Austin McCool Austin McCool - 6 months ago 3
SQL Question

SQL - Group rows by date ranges with contiguous values in row

Note: I have seen the answers for
SQL Group by Date Range and
Group rows by contiguous date ranges for groups of values and both mention the use of row_number(). I have not been able to figure this one out even with the help of these answers, and I've finally caved in and come here for help after a full day of contemplation and research.
EDIT: Now that I understand Gordon Linoff's answer, I realize how similar my question was to the others I linked and apologize for the near-duplicate post simply because I didn't understand the answers.

I have an input table containing a history of "results" of an inquiry into a client, which is consolidated into a view by the most recent result for each month of each year.
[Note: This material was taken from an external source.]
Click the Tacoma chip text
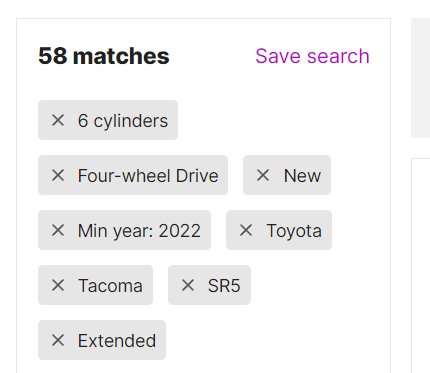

The view looks (schematically) like this:

client_id | month | year | result
1 2 2016 Y
2 3 2016 N
1 4 2016 Y
1 5 2016 N
2 4 2016 N

and so I am trying to output a result view like this:

client_id | start_month | start_year | end_month | end_year | result
1 2 2016 3 2016 Y
2 3 2016 (NULL) (NULL) N
1 5 2016 (NULL) (NULL) N

Reasons why I am struggling:

  1. Most explanations of row_number() and how it applies here aren't getting through to me

  2. I am working with, rather than date values, columns derived from month-year type inquires originally created in another view from DATEPART() calls, and as this is SQL 2008, I can't turn these back into dates (like 4-1-2016 instead of 4,2016) easily with DATEFROMPARTS()


Your data is exactly the same as the data in the other questions -- except for the fact that the values are split into two columns.

To understand what is happening, start with this query:

select t.*,
       row_number() over (partition by client_id order by start_year, start_month) as seqnum_client,
       (start_year * 12 + start_month) as month_counter
from t
order by client_id, start_year, start_Month;

Then take the difference of the last two columns. You will note that these are constant for contiguous periods of time. That becomes the grouping key.

I'll leave you with this version:

select client_id,
       min(start_year * 100 + start_month) as start_yyyymm,
       max(start_year * 100 + start_month) as end_yyyymm,
       max(result) as result
from (select t.*,
           row_number() over (partition by client_id order by start_year, start_month) as seqnum_client,
           (start_year * 12 + start_month as month_counter
     from t
    ) t
group by client_id, (seqnum_client - month_counter)
order by client_id, max(seqnum_client);

Note: I'm not sure about the exactly logic for Result, but max() returns the values in the question.